My favorite concoction is an overstuffed bagel sandwich with tuna, cheese, crushed Doritos, mayonnaise, hot sauce, spinach, pepperoni, and spam, all wrapped in a tortilla. Sound gross? Don’t knock it until you try it. Monotony is only the result of your lack of ingenuity. Be creative.
Just like tuna, there are only so many flavors of ramen and other dehydrated noodle meals, and I wouldn’t exactly argue eating couscous and Idahoan instant potatoes for every meal is a varied diet either.
4. Reliance on Fuel and Water Can Be a Logistical Nightmare
If I had a dollar for every time someone has asked me something like, “Oh, so you’re dry camping?” I would probably have enough money to write and publish an extensive essay on how easy dry camping is when you don’t cook. And that’s what I love: I only need water for hydration.

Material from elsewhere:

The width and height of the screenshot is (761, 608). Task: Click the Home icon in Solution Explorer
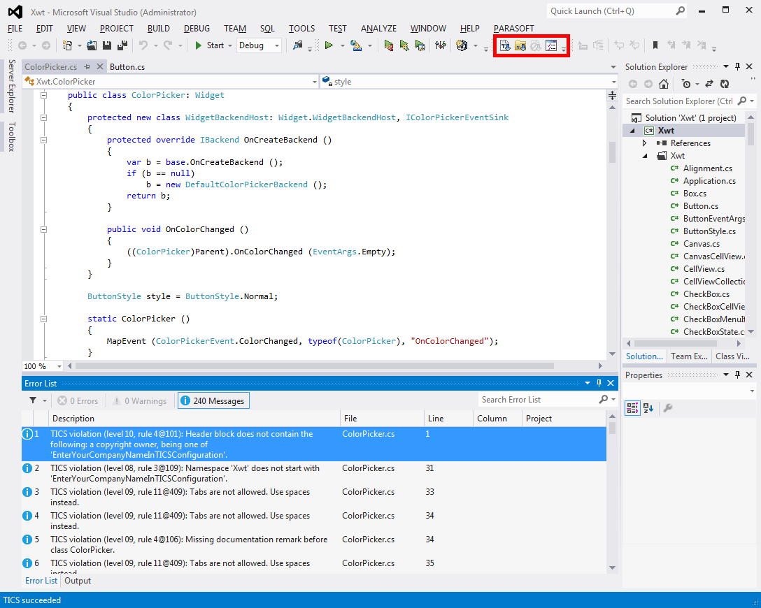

This replenishment is also unhindered by my lack of desire for sugary drinks. Hydration is the new craze these days. With supplements like Mio, Nuun, and Liquid IV flooding the grocery stores, hikers feel that water is no longer enough. As someone who has never (seriously, never) packed out anything to add to my water, I can assure you water is enough.
If you eat food throughout the day like you’re supposed to, you will maintain your needed electrolytes. So stop tainting your water. It’s beautiful just the way it is. And of course, without a stove or these packets, you’ll need less water. Water is life, and it’s not everywhere. I’m sure you’d feel foolish if you couldn’t eat because of your lack of it.
Retaining fuel is another necessity of cooking. I’ve seen a handful of hikers run out of fuel in the middle of a trail section, requiring them to eat their food dry (no thanks) or cold-soaked. Fuel can’t be found everywhere. On the Appalachian Trail, we had to take a detour into the town of Kent, Connecticut because we ran out of it. The only place that sold them was the hardware store, and their supply was meager. The clerk who assisted me told me they wouldn’t have carried them if it weren’t for hikers.
It’s not easy to measure fuel levels. I’ve seen hikers do all kinds of things like shaking their pods or putting them in water to evaluate their levels. You also can’t fly with fuel pods, so if air travel is how you’re getting to the terminus of your hike, you’ll need to have a pit stop planned to grab some along the way.
5. Stoves are Dangerous
With just a small amount of education and common sense, stoves are not much of a hazard. Still, there are occurrences every year of hikers being harmed from these pressurized gas receptacles, and not always is the user at fault.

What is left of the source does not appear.